Whenever your vector is complete, call a result function to deal with it. There are lots of complicated things you might want to do... all I've done is write a print routine to generate the output I showed you above. Also I have solved Problem A there by "adding water" to the results of Problem B.

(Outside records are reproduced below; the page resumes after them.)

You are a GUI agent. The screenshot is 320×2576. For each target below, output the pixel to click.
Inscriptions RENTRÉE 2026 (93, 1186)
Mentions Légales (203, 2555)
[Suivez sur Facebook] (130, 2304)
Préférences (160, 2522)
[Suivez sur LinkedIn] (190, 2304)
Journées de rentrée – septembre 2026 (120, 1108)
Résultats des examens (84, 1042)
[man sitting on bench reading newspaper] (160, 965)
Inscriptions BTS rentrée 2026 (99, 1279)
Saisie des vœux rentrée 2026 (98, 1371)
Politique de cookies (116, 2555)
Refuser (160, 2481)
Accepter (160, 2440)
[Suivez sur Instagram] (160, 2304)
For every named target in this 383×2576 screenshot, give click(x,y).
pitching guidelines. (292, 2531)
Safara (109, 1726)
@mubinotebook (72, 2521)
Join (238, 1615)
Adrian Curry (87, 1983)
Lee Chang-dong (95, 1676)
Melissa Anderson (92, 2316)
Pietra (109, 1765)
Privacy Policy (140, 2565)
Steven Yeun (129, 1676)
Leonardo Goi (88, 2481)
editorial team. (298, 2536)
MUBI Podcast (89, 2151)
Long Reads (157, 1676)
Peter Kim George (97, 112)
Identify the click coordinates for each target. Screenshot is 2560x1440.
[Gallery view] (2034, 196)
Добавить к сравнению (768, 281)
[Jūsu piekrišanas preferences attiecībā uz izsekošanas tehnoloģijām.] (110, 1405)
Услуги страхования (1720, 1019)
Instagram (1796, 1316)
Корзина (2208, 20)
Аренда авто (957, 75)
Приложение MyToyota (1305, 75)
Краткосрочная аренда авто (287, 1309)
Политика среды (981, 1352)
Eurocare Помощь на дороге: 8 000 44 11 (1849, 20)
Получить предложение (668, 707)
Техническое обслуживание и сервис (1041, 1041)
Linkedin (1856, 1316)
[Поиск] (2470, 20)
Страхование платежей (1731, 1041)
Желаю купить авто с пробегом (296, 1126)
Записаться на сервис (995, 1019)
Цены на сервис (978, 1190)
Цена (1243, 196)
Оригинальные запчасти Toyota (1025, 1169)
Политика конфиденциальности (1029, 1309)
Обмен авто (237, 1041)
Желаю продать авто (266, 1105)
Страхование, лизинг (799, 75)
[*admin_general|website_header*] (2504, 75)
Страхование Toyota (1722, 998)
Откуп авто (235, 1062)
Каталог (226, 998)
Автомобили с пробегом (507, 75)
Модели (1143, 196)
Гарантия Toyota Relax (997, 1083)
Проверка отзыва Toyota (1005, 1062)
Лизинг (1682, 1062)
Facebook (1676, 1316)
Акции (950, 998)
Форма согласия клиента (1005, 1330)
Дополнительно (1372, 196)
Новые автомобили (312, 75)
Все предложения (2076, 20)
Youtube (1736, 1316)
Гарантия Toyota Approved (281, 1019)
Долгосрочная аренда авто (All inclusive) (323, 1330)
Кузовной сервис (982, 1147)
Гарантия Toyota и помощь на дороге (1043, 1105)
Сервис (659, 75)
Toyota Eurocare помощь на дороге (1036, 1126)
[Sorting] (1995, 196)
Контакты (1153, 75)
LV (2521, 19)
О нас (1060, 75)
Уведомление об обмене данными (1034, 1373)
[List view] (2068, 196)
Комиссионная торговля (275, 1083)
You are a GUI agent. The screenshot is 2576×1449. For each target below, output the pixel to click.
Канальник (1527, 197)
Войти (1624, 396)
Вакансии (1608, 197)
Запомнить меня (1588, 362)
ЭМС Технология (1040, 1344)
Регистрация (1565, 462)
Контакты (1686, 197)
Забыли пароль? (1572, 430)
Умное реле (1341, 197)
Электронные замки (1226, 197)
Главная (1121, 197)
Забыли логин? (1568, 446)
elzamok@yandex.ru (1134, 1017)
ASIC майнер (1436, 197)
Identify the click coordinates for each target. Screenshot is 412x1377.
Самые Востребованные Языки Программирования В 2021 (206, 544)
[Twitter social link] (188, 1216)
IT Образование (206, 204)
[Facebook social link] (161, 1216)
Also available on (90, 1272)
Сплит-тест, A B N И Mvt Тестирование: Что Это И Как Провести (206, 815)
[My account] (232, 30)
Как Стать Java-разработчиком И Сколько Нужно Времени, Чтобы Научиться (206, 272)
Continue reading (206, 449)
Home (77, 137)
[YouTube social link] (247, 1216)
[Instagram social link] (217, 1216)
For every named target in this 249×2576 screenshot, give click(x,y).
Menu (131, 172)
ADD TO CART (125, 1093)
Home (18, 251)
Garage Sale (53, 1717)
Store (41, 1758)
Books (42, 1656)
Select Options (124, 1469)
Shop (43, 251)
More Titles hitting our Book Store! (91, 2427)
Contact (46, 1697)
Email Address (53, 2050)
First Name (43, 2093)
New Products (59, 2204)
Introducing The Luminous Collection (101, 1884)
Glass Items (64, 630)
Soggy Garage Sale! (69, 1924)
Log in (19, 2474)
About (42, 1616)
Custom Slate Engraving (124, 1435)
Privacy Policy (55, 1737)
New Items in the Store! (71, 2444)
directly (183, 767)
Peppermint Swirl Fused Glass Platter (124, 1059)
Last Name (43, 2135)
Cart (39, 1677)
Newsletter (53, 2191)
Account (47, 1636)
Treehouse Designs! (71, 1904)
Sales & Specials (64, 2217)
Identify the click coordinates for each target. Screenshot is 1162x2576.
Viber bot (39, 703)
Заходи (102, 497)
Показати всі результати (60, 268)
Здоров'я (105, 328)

Bear in mind that the results are generated one at a time and function Result() is called exactly once for each, so if you want to deal with them you have to do it in Result(), one result at a time.

Here's the program.

``````import math

def GetParts(A, N):
global ResultCount

ResultCount = 0
B = A - N*(N+1)/2
if B > 0:
Generate(B, N-1, B)

def Generate(Rem, Ind, Prev):
''' Following the existing elements of V (if any),
generate all partitions of Rem into at most Ind parts,
with parts in non-increasing order, and no part greater than Prev.
'''

if Ind < 0:
Result()
else:
MaxElt = min([Prev, Rem])
MinElt = int(math.ceil(Rem/(Ind+1.0)))
for Elt in range (MaxElt, MinElt-1, -1):
V.append(Elt)
Generate(Rem-Elt, Ind-1, Elt)
V.pop()

def Result(): # For demo
global ResultCount

ResultCount += 1
N = len(V)
print repr(ResultCount) + ': [',
for J in range(N-1):
print repr(V[J] + N - J) + ',',
print repr(V[N-1] + 1) + ' ] [',
for J in range(N-1):
print repr(V[J]) + ',',
print repr(V[N-1]) + ' ]'

#--------------------

V = []
GetParts(18, 4)``````

I hope this isn't homework, because if so I have taken away your initiative. But if you're trying to learn how to do it, this little demo might help. Note that the entire solution takes just 9 lines.

The method I'm showing you is called recursive combinatorial generation. It's very powerful and has lots of interesting applications in computational mathematics.